What is the worth of $140 a month? It could take care of your mobile and internet bill or your public transportation. Imagine having four to five sources of such $150 in passive income where the money comes to you without lifting a finger. Multiple passive-income sources can take care of your fixed overheads like food, utility, and transportation. This gives you time to pursue your passion without worrying about household expenses.
How to build passive income
To make this imagination a reality, you need to work hard initially. Even when you open a business, the first few years are difficult and filled with losses and expenses. You need to set up a base, develop a loyal customer base, a resilient process, and keep checking the process from time to time. Only then will your business start generating money while you focus on your next venture.
Investment is like a business with relatively less effort. You invest your active income in businesses that generate cash flows and have a strong business model.
This top dividend stock can generate a good passive-income source
CT REIT (TSX:CRT.UN) is Canadian Tire’s real estate investment trust (REIT) that owns, develops, and maintains the retailer’s stores. The two are separate entities and the retailer pays rent to the REIT. The only advantage is that CT REIT gets the first opportunity to buy, build, and maintain the stores. The REIT’s fundamentals are strong as 99% of the $2.2 billion debt on its balance sheet is interest only.
Moreover, the REIT has assured occupancy from its parent, reducing the risk of the property staying vacant. It is among the few REITs that have been growing its distributions to unitholders annually as its rental income increases with rent hikes and new property additions.
Buy 1,386 shares for $140/month in passive income
Once you have read and understood the fundamentals, it is time to estimate the passive income CT REIT can generate. The next dividend hike will come in July 2025. If you invest $5,000 today, you can buy 314 units for $15.9 per unit.

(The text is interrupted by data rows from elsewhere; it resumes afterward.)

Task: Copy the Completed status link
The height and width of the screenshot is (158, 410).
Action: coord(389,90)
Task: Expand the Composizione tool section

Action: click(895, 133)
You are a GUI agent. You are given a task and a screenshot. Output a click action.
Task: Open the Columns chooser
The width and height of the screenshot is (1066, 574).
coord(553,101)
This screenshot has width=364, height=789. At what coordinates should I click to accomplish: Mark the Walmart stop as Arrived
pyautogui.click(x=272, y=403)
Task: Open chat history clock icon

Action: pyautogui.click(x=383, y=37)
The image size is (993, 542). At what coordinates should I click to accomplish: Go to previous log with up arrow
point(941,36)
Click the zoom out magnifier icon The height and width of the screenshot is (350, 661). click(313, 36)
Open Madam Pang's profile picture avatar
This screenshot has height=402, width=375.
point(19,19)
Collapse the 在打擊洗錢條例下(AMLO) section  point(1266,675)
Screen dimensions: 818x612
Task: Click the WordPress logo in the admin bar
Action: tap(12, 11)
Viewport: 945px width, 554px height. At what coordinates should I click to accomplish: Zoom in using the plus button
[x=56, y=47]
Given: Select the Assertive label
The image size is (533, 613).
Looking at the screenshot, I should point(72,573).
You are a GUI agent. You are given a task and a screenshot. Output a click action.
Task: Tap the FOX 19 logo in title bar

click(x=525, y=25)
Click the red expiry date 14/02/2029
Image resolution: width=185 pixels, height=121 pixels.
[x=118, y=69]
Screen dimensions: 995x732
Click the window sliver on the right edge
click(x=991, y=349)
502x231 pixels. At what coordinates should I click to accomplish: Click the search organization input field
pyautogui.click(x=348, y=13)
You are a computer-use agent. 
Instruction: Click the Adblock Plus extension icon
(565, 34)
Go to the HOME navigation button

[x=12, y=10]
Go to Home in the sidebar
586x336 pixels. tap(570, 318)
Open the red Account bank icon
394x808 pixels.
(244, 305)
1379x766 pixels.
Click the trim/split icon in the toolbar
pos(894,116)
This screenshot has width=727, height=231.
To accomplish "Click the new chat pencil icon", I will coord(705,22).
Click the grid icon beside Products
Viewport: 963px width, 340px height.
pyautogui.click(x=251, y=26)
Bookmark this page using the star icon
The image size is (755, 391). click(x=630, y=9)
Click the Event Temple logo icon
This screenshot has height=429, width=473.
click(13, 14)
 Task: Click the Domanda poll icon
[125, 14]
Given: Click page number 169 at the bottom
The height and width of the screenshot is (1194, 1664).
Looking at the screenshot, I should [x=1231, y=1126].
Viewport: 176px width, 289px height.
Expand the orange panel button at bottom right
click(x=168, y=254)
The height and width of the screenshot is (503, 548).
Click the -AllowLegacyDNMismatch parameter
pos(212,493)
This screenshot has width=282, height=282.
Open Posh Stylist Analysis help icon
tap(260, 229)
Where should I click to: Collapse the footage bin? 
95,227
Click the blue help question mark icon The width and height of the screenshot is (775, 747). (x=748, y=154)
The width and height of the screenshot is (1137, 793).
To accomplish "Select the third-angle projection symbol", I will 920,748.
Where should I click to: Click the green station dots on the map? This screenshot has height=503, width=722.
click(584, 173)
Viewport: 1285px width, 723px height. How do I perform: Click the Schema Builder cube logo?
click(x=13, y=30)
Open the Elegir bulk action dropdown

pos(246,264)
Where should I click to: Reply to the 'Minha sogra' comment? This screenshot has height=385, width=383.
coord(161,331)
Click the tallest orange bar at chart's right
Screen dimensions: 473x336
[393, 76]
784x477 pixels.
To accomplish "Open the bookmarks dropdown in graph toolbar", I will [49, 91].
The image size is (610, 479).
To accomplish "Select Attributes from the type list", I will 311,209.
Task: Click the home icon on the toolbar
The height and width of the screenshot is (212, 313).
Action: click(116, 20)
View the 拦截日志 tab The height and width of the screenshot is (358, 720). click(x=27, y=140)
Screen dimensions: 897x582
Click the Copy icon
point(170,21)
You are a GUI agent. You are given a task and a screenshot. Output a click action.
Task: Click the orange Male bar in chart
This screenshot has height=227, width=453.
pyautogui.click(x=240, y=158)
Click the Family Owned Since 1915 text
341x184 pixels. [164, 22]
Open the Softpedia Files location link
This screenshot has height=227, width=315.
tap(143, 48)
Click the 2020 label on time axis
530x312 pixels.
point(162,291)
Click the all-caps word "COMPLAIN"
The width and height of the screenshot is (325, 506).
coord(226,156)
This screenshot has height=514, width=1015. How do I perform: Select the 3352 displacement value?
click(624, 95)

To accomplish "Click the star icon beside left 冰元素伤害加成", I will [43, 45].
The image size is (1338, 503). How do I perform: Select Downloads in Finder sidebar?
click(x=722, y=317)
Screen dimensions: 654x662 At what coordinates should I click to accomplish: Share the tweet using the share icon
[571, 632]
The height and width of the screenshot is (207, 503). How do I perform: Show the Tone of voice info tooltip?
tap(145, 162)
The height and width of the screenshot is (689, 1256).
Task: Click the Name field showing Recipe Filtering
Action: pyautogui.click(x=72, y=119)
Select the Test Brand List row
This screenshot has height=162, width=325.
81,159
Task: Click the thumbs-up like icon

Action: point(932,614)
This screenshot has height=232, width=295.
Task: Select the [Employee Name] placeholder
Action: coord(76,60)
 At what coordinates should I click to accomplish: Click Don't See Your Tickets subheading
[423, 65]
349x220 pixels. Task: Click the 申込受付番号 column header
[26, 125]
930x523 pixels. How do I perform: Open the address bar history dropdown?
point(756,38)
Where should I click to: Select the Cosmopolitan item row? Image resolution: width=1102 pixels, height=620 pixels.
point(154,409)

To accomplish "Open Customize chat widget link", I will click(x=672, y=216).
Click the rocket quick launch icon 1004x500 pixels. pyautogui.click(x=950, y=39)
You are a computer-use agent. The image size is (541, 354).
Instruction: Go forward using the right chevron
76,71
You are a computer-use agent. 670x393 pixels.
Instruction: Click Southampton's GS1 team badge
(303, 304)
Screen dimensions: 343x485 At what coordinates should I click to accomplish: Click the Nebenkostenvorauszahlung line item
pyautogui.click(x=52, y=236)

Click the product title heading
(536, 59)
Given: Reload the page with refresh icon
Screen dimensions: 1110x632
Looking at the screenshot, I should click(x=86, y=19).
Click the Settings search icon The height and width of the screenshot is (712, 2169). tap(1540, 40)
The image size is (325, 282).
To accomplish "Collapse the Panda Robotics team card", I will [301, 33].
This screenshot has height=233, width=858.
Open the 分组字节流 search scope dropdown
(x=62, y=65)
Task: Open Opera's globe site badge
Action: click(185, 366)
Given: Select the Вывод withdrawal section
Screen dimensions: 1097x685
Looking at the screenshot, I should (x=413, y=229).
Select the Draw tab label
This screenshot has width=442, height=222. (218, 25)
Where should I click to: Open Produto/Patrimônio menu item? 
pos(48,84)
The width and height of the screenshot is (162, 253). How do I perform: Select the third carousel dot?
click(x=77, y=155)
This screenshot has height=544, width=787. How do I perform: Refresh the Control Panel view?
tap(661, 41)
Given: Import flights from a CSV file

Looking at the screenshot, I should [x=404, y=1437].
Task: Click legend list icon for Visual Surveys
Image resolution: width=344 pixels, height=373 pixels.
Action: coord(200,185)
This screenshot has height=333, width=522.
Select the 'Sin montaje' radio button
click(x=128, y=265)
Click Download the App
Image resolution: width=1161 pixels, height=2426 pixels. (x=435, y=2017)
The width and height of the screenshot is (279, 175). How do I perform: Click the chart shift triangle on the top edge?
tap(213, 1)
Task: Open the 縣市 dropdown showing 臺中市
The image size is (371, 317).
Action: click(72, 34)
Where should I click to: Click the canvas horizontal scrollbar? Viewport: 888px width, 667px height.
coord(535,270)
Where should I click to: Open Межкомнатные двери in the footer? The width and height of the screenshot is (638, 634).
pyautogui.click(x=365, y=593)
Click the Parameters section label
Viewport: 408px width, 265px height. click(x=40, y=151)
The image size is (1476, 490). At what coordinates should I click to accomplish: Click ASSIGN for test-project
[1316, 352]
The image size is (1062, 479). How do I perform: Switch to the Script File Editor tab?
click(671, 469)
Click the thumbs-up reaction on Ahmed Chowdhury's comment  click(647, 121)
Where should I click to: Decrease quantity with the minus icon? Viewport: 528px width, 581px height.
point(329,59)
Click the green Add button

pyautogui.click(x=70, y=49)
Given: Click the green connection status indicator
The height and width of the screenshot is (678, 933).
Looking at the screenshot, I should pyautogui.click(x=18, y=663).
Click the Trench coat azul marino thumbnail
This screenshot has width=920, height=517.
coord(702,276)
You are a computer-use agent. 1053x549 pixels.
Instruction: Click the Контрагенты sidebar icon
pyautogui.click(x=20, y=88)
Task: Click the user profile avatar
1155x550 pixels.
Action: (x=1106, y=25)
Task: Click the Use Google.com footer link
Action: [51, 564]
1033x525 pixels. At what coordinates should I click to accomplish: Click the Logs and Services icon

The REIT is trading at a discount from its normal trading price of $16.5, as property prices corrected in the last two years. Assuming you invest in the dividend-reinvestment plan (DRIP), the monthly dividends will be used to buy more units of the REIT.
CT REIT Stock Price | Year | Annual Investment | CT REIT DRIP Shares | CT REIT Share count | CT REIT Dividend per share (3% CAGR) | Total dividend |
$15.90 | 2024 | $5,000.00 | 314.5 | 314.0 | $0.54 | $169.56 |
$16.50 | 2025 | $1,169.56 | 70.9 | 384.9 | $0.93 | $357.94 |
$16.50 | 2026 | $1,357.94 | 82.3 | 467.2 | $0.96 | $447.51 |
$16.50 | 2027 | $1,447.51 | 87.7 | 554.9 | $0.99 | $547.49 |
$16.50 | 2028 | $1,547.49 | 93.8 | 648.7 | $1.02 | $659.23 |
$16.50 | 2029 | $1,659.23 | 100.6 | 749.3 | $1.05 | $784.26 |
$16.50 | 2030 | $1,784.26 | 108.1 | 857.4 | $1.08 | $924.38 |
$16.50 | 2031 | $1,924.38 | 116.6 | 974.0 | $1.11 | $1,081.62 |
$16.50 | 2032 | $2,081.62 | 126.2 | 1100.2 | $1.14 | $1,258.37 |
$16.50 | 2033 | $2,258.37 | 136.9 | 1237.1 | $1.18 | $1,457.37 |
$16.50 | 2034 | $2,457.37 | 148.9 | 1386.0 | $1.21 | $1,681.81 |
There are seven more months until July 2025. This means that 314 units can earn you $169 in passive income at the current dividend rate. If you invest $1,000 annually over and above the DRIP for the next 10 years, your money could grow, as shown in the table. By the end of June 2035, you can start withdrawing $140 a month, which translates to $1,682 a year.
Investing tip
If you don’t need the money, let the investment compound. Because the longer you stay invested, the better the returns. However, it is suggested you keep reviewing the stock’s fundamentals as businesses have their ups and downs, and you should be assured that the stock can thrive.